Interview by Christine Albers
CA: Thank you so much for taking the time for this interview, Professor Dean. Let’s start from the beginning. How did you learn about MIU?
Professor Dean: I was at the University of Jordan working on my Ph.D. Thesis and planning to go to Saudi Arabia, but my plans changed when I chatted with a friend who graduated from the MS in Computer Science program (ComPro). He told me about MIU’s computer science programs and their serious approach to meditation, called Transcendental Meditation. I was always obsessed with the idea of meditation because I had problems focusing and a scattered mind, thinking too many things at one time, and I thought meditation might help settle my mind. When I heard about MIU it was like hitting two birds with one stone because I could get a job at MIU and learn TM. So, I came here and I loved it as soon as I arrived.
CA: Did you get the benefits you hoped for?
Professor Dean: I practice TM daily because I receive so many benefits, and I share my benefits with my students because they like actual outcomes. I tell them about my previous sleeping problems due to always thinking, thinking. Sleeping was a hard task because I couldn’t stop my mind. But since I learned TM, I started sleeping.
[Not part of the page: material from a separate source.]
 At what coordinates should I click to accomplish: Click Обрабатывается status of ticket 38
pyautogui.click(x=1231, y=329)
Meditation also helps me absorb information while reading. I tell my students to try reading after meditation. Sometimes you’re reading a piece of paper without focusing, and not putting it together. With TM you are reading and processing at the same time.
Recently I finished my Ph.D. Research where I had to read multiple papers to get the idea and put it into one or two paragraphs. It requires extreme focus. In the past, I had to read each page once or twice, but it’s like magic when I meditate, because I can read and go through it in one shot and get the concept. I’m the same person. Nothing changed in me. The only change is that I started meditating.
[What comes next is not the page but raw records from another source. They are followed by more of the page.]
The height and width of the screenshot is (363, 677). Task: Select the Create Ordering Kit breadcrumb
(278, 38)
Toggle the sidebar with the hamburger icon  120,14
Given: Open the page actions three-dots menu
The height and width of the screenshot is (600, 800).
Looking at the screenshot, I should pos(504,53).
CA: It’s wonderful that you received such benefits from TM. How do your students like their TM?
Professor Dean: Most of my students like TM, and many love it. But some students come up to me and say, “Professor I don’t feel those benefits. I don’t feel anything.” I ask them, “Are you practicing TM daily? Are you giving it a shot? If you’re not serious about it, you won’t see the benefits.”
I tell them to go and practice it twice a day for one month. If they trust the process of meditating twice daily, they will see the outcome. Practice every day for a month and then we will have a talk. After a month, the student comes back and says he notices the benefits and feels more of an urge to practice meditation.
I explain to my students that if they think of a computer, the memory is inside the computer, and when it is stored on the hard disk it can be scattered. So, we introduce a process of defragging the memory, where the computer starts organizing the memory parts and puts them next to each other, so when you search for data it’s not all over the place.
Meditation is like defragging the mind, settling down, letting all the colliding thoughts settle down, and allowing the mind to become more orderly. Stop, give your mind a break, and let it recognize itself. We need some time to stop adding thoughts. When we calm down, we let go of those thoughts that accumulate in the mind.
CA: What’s your experience of teaching MSD students?
Professor Dean: This is my 10th year of teaching and my third year of teaching at MIU. I originally came to MIU to teach in the ComPro Department. Teaching ComPro requires half the work of teaching MSD because ComPro students already know the basics and they can start at a higher level. The MSD students have no background and this is also a Master’s level, so we have to start from zero.
With MSD, I am teaching the Standard Track foundational courses, which is the part I love. They are learning how a computer works and how to communicate with it before we explain the main subject. From my point of view, a lot of professors can succeed in teaching people who are already experienced, but you have to be a professional educator to teach people with no background – to teach the foundations of knowledge.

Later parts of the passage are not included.